Available data —
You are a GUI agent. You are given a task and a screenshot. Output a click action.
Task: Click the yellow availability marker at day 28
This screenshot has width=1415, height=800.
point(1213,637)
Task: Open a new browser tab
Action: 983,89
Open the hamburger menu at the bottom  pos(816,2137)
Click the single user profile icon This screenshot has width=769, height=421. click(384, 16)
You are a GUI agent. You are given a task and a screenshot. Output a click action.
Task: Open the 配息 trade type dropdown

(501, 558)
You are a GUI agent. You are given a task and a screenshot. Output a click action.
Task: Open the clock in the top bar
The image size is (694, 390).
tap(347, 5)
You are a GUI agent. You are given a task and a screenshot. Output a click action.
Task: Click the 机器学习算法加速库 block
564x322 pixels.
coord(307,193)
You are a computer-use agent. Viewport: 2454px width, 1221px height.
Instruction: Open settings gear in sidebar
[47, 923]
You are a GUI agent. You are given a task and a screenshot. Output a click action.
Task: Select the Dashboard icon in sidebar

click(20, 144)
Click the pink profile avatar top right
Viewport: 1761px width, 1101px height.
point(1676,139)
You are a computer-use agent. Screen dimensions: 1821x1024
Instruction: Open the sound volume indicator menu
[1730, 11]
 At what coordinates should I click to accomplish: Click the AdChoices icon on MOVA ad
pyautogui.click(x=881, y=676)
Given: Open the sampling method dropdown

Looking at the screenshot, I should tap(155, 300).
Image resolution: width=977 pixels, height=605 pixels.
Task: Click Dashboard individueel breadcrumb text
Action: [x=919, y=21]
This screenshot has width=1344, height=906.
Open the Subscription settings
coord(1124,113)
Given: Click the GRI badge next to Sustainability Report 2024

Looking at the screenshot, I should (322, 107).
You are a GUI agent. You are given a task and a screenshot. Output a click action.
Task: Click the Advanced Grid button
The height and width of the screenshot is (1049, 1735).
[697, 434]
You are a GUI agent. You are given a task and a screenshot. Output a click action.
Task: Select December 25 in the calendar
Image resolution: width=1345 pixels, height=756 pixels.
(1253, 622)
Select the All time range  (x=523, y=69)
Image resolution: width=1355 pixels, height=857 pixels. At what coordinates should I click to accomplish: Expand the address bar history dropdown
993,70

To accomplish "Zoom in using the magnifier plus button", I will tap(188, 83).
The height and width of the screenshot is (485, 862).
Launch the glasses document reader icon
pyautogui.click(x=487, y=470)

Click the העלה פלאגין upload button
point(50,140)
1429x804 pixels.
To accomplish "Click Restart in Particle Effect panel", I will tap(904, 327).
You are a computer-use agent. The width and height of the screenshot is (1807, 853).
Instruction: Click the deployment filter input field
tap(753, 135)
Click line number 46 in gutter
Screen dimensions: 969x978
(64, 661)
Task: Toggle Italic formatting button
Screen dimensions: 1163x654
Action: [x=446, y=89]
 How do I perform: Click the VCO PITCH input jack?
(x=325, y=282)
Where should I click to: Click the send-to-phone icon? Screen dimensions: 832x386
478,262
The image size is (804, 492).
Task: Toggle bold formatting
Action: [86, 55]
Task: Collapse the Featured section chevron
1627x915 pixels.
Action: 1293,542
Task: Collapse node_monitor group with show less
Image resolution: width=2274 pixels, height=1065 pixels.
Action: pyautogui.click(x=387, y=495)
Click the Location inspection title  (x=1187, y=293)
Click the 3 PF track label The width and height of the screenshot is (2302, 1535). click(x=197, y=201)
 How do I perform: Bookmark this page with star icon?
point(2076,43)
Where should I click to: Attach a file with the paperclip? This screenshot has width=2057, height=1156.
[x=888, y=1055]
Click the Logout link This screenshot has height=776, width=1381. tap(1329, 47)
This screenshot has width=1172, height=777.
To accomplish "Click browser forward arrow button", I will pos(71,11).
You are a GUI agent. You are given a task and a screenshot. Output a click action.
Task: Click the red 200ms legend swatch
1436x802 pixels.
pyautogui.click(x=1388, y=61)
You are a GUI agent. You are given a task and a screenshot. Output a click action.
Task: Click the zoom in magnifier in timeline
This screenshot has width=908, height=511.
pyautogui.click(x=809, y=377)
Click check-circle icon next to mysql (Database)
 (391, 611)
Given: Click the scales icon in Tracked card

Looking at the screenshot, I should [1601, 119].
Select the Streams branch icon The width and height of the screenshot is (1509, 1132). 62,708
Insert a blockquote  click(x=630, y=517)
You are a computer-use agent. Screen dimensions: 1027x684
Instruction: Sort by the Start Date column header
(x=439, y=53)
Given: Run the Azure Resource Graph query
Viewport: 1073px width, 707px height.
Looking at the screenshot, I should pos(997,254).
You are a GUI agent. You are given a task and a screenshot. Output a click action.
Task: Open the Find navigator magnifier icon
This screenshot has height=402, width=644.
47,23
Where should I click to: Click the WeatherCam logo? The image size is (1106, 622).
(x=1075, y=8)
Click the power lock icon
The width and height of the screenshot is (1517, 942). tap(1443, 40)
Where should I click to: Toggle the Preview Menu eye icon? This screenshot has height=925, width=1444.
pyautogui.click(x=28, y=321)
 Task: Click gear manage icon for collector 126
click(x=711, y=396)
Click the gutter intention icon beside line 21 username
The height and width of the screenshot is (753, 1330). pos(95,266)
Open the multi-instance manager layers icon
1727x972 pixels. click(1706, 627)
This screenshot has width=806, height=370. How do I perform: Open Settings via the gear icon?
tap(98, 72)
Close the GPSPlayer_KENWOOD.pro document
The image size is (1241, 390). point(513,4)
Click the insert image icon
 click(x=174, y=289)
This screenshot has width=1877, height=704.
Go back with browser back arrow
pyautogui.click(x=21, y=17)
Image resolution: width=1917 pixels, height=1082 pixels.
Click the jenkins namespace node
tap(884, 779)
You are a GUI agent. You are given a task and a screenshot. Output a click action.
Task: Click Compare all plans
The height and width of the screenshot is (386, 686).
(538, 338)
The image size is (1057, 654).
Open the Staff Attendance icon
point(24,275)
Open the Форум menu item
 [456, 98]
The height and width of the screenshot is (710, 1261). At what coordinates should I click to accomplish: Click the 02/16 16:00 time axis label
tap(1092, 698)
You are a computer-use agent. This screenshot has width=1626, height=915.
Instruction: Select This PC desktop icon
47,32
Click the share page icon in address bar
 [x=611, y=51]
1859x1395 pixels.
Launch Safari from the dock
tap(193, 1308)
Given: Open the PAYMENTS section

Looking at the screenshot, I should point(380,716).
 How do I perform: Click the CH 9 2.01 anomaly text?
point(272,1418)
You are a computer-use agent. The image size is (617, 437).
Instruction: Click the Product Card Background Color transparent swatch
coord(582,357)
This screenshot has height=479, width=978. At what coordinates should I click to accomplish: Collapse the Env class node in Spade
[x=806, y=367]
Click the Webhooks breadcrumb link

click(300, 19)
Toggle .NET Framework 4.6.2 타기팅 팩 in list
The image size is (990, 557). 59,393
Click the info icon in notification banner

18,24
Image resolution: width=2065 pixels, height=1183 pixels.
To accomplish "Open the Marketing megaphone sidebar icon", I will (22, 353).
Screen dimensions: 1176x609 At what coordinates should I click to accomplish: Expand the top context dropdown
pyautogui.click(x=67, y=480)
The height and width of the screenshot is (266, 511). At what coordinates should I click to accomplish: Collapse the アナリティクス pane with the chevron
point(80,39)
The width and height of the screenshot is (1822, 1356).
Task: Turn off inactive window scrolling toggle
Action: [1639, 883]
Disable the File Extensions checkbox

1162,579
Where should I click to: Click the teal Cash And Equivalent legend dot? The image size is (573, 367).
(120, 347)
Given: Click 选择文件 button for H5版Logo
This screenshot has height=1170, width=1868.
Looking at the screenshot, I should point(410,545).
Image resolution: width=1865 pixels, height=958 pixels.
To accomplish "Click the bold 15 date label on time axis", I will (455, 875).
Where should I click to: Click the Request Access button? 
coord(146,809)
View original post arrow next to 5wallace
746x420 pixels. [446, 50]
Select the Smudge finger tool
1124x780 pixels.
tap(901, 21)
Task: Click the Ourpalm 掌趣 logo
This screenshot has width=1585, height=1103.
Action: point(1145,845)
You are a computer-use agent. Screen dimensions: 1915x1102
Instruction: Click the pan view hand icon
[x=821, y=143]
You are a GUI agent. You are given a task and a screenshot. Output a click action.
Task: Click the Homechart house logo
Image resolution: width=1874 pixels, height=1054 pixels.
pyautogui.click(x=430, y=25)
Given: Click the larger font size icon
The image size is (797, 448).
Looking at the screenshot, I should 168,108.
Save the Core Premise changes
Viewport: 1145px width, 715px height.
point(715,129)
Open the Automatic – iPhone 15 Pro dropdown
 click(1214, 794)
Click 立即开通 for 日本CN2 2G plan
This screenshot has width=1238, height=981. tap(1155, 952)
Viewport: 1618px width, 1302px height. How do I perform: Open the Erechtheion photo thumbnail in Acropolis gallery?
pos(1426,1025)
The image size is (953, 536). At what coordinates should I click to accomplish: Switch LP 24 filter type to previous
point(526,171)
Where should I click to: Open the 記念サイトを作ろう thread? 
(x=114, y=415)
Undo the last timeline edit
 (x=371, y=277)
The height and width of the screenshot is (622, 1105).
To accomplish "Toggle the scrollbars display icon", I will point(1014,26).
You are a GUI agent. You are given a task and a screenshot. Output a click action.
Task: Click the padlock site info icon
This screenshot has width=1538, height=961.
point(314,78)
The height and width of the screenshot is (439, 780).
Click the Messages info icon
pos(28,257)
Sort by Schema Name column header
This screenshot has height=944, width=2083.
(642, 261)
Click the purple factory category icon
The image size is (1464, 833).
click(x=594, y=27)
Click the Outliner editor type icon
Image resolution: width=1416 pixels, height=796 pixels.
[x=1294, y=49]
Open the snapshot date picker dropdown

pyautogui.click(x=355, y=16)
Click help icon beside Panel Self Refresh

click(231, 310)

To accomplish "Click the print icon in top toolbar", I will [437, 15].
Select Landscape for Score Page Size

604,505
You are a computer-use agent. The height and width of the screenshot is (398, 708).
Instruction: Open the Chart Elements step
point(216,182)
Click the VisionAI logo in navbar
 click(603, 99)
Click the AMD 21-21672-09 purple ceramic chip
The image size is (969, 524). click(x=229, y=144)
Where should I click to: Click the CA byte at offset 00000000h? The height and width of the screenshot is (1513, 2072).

The task — Provide the number of lines in the entries that include "magnifier", and no other text.

Exercise response — 3